UT Researchers May Have Found Clue to Early Life in the Crater of a Dino-Killing Asteroid

Members of the research team also believe the discovery could shed light on how life formed on earth and could form elsewhere.

By Mose BucheleNovember 29, 2016 9:33 am, , ,

Story from KUT. We speak with one of the principal researchers on the expedition after the story.

When a team of researchers left Austin on a scientific expedition to drill deep into an ancient mountain range, fans of weird fiction perked up their ears.
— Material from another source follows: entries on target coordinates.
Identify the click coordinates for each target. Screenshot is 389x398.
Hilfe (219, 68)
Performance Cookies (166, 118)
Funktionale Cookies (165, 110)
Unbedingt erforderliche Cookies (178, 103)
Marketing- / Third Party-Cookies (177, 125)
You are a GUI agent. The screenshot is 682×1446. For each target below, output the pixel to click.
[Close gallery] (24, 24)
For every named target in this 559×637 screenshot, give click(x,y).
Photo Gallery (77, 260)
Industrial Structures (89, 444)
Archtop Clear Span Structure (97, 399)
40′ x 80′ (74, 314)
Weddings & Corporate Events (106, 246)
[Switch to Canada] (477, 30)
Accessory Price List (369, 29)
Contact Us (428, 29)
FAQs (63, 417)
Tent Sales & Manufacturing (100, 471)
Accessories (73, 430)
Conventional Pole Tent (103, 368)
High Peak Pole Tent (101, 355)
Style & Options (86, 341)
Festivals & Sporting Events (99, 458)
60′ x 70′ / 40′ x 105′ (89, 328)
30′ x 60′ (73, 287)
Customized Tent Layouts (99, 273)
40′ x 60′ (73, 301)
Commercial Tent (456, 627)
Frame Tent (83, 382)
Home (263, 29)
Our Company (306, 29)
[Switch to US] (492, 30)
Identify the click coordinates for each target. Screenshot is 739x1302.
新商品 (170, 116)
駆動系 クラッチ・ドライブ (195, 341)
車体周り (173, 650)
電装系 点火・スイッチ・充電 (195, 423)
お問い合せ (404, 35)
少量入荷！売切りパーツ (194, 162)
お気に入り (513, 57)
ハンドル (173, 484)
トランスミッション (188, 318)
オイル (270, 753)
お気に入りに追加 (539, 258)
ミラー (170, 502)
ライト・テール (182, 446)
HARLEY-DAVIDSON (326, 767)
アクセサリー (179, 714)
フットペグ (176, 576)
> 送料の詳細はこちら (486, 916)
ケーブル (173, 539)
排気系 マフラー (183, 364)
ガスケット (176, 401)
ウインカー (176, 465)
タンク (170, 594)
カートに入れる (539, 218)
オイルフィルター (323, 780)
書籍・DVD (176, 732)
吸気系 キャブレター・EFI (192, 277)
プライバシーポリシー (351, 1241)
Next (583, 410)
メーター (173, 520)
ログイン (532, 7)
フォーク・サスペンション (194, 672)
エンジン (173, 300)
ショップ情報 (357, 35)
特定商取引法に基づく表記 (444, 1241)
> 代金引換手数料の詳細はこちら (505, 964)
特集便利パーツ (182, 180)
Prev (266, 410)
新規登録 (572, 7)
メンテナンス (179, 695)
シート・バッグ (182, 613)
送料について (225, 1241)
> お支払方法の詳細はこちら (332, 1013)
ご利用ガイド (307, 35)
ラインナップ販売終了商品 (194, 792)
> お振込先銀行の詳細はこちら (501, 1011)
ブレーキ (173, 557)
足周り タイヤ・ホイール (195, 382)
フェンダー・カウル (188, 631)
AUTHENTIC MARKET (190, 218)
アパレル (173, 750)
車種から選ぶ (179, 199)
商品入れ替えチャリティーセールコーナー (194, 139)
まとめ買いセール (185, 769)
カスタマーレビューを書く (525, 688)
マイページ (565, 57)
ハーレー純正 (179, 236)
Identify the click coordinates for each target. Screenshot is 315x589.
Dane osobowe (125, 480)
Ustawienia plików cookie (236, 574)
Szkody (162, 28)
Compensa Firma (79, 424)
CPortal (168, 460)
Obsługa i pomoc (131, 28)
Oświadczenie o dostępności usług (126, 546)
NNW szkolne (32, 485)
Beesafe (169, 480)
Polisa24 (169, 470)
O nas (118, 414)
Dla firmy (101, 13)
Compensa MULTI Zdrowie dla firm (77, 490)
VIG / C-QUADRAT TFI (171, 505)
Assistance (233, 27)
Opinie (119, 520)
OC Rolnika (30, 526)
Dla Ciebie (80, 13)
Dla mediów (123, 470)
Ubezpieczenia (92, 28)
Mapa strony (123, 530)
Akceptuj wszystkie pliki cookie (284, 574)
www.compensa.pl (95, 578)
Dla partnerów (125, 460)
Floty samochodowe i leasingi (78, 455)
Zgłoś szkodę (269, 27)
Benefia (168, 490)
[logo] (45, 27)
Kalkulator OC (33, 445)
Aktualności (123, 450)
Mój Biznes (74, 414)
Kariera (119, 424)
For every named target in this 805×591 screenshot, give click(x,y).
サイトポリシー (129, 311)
The plot sounded eerily familiar to the story “At the Mountains of Madness” by H.P. Lovecraft. It’s a tale about an academic team that visits an ancient mountain range, drills deep into the ground, and awakens a race of aliens – known as “the Old Ones” – who lived on Earth eons before even the dinosaurs.

“We did two different Reddits  – AMAs, Ask Me Anythings – and both times we got questions that sounded a lot like that,” said UT Geophysicist Sean Gulick, one of the leaders of the expedition. “’Are you going to awake a sleeping alien god?’ Or, ‘If you do, will you admit responsibility?’”

“We, of course, said we would,” he added with a laugh.

For the record, they did not rouse the Old Ones. But they did find something awe inspiring: granite.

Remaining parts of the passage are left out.